# YOUR ASSIGNMENT
Print exactly the lines from the line with "Delete the drawing with trash icon" to the last line of the data, please, both included.

Start of DATA EXCERPTS

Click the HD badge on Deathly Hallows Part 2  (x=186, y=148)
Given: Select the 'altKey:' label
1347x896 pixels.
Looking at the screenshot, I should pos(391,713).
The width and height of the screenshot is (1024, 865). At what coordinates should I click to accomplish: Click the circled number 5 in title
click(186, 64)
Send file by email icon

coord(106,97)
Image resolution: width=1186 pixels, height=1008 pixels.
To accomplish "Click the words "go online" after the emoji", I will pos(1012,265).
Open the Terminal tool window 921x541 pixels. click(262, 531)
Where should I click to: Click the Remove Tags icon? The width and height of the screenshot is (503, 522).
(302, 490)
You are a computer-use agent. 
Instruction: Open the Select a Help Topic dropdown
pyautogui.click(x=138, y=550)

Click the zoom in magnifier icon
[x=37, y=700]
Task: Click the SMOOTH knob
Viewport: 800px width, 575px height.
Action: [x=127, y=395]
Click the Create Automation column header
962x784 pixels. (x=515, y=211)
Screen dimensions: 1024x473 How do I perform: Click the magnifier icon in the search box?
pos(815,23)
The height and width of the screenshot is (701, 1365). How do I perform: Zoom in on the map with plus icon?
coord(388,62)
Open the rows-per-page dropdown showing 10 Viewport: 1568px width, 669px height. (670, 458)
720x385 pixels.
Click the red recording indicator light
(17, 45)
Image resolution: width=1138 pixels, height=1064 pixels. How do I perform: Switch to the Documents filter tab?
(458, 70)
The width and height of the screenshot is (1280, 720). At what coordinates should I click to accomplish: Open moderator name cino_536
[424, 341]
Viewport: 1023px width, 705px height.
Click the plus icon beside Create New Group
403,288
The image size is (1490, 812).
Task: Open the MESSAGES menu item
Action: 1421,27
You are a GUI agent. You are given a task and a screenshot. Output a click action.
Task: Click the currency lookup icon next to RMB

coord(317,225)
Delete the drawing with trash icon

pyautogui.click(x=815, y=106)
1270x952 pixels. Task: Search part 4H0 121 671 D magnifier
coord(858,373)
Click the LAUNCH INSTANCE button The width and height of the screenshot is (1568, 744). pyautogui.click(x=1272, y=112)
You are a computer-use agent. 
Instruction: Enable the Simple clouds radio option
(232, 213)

End of DATA EXCERPTS

# TASK OUTPUT
Delete the drawing with trash icon

pyautogui.click(x=815, y=106)
1270x952 pixels. Task: Search part 4H0 121 671 D magnifier
coord(858,373)
Click the LAUNCH INSTANCE button The width and height of the screenshot is (1568, 744). pyautogui.click(x=1272, y=112)
You are a computer-use agent. 
Instruction: Enable the Simple clouds radio option
(232, 213)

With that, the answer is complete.